Include the line with "Click the Scented column header label" and every line before it in the entries below, echoed exactly, but not the pictures.

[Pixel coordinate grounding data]
____

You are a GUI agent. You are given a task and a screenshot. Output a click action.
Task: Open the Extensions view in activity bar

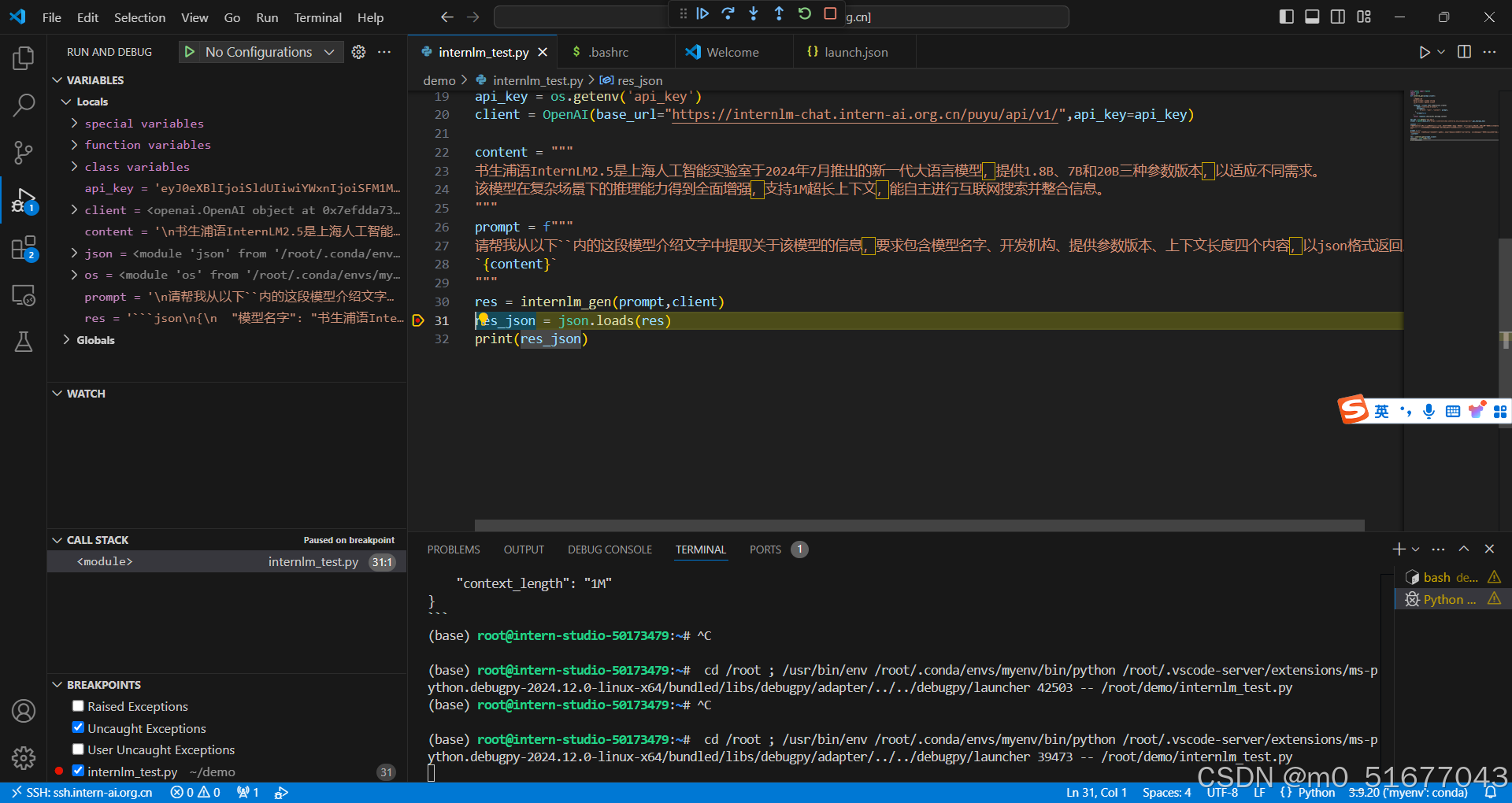tap(24, 249)
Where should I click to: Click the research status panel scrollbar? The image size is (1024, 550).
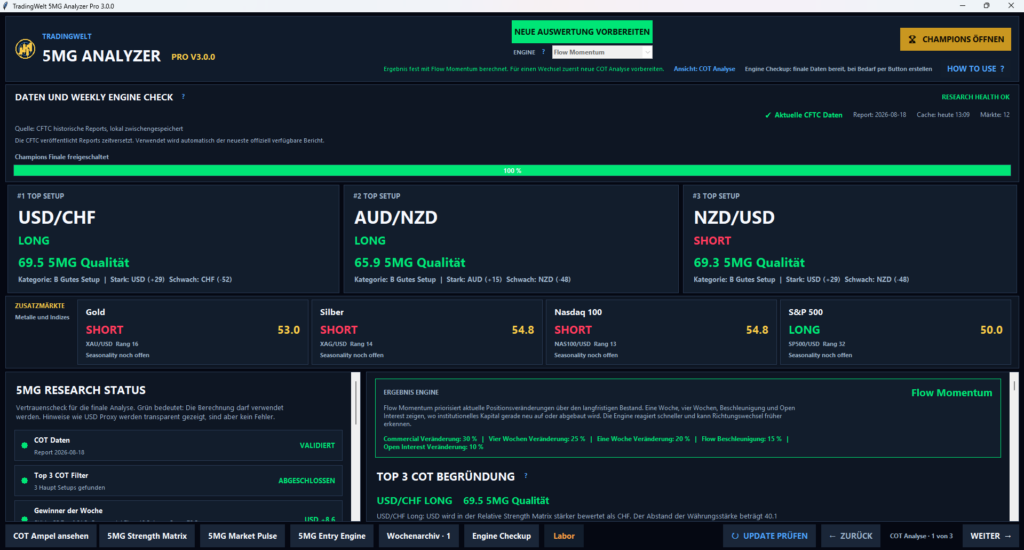[355, 447]
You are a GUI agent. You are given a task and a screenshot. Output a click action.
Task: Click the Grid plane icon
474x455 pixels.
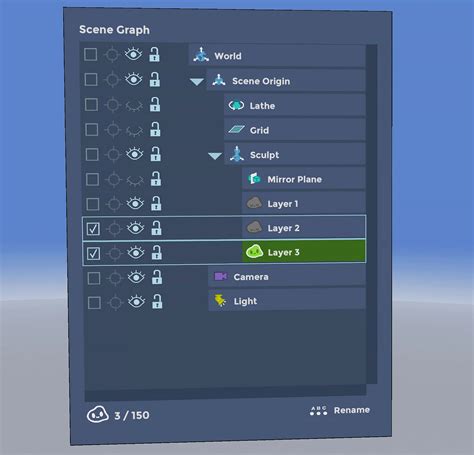pyautogui.click(x=237, y=129)
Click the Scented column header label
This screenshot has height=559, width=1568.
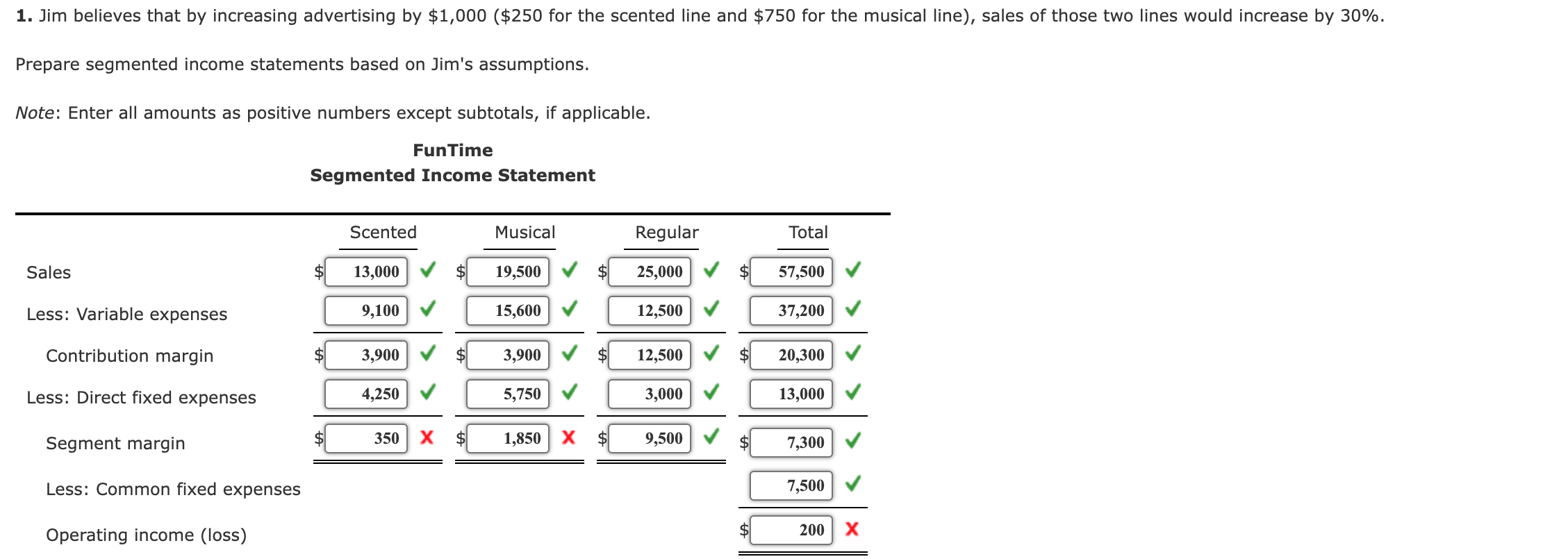pyautogui.click(x=381, y=232)
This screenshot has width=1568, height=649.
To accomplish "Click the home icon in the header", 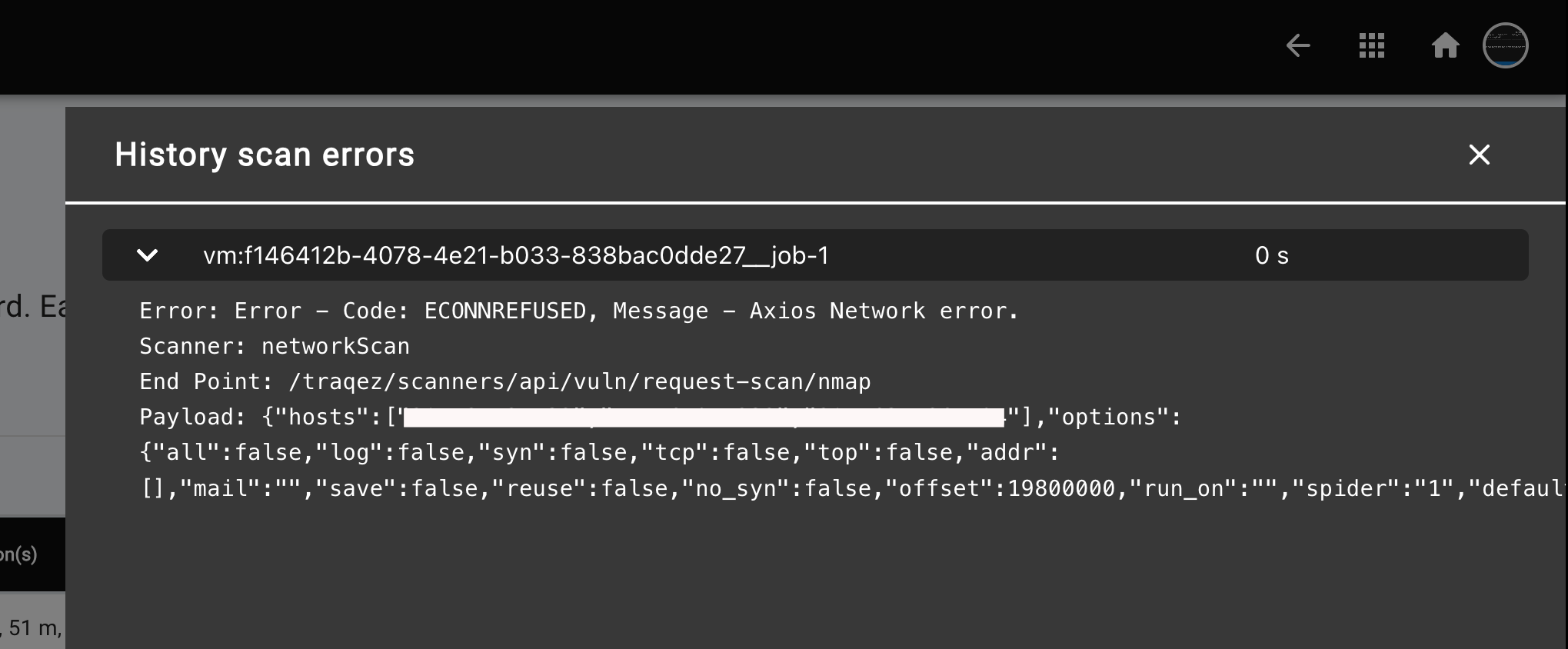I will click(1446, 46).
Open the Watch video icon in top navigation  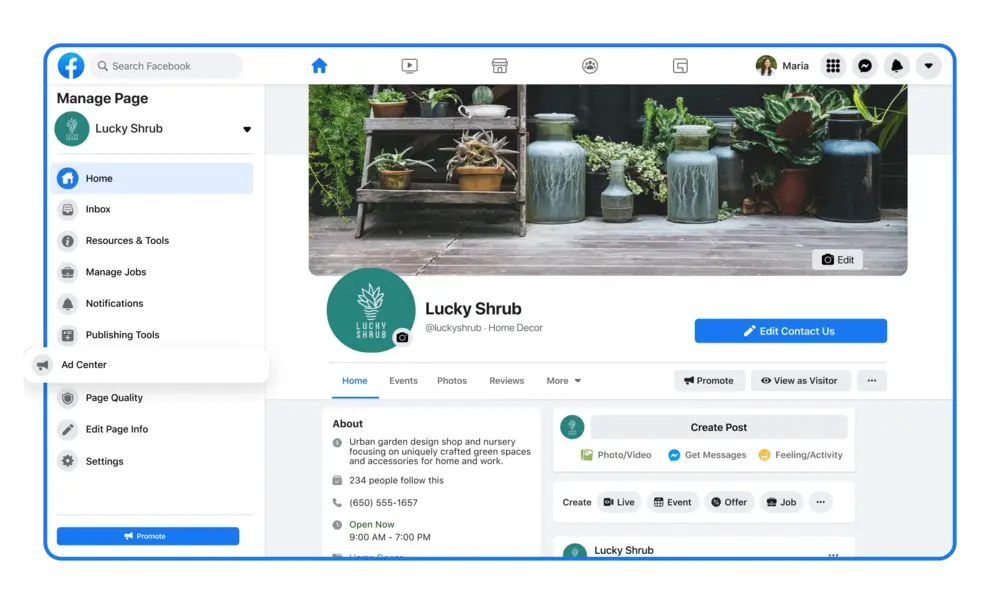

____

EXERCISE SOLUTION ▸
You are a GUI agent. You are given a task and a screenshot. Output a click action.
Task: Open the Extensions view in activity bar

tap(24, 249)
Where should I click to: Click the research status panel scrollbar? The image size is (1024, 550).
[355, 447]
You are a GUI agent. You are given a task and a screenshot. Output a click action.
Task: Click the Grid plane icon
474x455 pixels.
pyautogui.click(x=237, y=129)
Click the Scented column header label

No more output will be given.